··· INFORMATION SHOWN

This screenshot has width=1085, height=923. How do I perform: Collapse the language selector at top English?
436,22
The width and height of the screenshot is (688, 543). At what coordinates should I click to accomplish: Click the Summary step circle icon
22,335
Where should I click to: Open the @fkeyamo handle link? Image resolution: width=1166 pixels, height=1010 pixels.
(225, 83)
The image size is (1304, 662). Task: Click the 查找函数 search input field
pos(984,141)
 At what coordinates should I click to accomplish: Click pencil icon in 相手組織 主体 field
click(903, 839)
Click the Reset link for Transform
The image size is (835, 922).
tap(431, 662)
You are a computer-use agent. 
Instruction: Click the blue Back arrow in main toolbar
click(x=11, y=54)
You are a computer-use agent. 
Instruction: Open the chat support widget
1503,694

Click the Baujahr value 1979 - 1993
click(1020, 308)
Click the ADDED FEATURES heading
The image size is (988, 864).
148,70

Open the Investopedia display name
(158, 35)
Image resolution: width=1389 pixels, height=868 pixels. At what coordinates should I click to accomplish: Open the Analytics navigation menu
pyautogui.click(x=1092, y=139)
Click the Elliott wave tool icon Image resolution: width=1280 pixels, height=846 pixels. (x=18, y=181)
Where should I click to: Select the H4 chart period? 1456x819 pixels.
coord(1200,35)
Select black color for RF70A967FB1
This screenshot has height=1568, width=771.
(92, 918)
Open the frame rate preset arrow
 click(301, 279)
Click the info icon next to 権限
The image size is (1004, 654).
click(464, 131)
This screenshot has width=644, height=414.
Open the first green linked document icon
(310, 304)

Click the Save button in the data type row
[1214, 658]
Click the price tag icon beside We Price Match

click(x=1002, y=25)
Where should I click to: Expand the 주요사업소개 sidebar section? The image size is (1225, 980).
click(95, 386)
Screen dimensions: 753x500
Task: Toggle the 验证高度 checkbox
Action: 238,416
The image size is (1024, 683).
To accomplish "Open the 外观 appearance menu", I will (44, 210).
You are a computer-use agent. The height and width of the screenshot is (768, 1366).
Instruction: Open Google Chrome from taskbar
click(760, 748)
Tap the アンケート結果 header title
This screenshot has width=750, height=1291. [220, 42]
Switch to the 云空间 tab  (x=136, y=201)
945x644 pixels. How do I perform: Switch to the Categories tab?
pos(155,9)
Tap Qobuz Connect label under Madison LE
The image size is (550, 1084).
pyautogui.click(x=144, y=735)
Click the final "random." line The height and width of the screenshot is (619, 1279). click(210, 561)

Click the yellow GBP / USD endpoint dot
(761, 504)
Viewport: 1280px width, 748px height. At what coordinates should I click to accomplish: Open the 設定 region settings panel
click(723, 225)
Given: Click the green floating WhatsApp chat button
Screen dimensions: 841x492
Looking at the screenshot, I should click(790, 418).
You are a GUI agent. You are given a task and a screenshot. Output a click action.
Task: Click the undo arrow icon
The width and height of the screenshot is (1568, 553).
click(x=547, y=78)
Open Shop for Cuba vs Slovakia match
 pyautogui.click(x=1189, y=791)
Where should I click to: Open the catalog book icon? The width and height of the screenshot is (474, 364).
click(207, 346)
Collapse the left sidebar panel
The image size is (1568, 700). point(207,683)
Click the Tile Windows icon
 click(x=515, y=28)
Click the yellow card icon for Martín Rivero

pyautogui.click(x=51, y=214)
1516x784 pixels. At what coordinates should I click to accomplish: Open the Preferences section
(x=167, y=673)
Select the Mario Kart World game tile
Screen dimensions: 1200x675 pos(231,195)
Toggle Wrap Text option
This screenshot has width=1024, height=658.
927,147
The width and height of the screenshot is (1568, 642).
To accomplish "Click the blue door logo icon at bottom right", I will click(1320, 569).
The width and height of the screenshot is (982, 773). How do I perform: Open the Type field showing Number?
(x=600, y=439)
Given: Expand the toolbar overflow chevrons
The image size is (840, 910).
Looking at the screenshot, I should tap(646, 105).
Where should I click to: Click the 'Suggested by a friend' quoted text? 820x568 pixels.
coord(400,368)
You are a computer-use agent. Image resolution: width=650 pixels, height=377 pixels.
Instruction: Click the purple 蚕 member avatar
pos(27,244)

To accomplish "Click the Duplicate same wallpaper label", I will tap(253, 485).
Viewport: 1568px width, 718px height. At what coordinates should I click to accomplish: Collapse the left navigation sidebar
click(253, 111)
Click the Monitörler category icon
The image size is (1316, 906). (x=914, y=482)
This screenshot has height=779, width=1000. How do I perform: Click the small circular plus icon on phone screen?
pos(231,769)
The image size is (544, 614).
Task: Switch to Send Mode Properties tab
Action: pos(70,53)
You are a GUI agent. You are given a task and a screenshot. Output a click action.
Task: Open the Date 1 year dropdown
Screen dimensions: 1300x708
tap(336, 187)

······

→ **TASK ITEM**: Wherever the word "will" occurs in the data above, copy the line it sits in.

→ **EXERCISE RESPONSE**:
To accomplish "Open the 外观 appearance menu", I will (44, 210).
To accomplish "Click the blue door logo icon at bottom right", I will click(1320, 569).
To accomplish "Click the Duplicate same wallpaper label", I will tap(253, 485).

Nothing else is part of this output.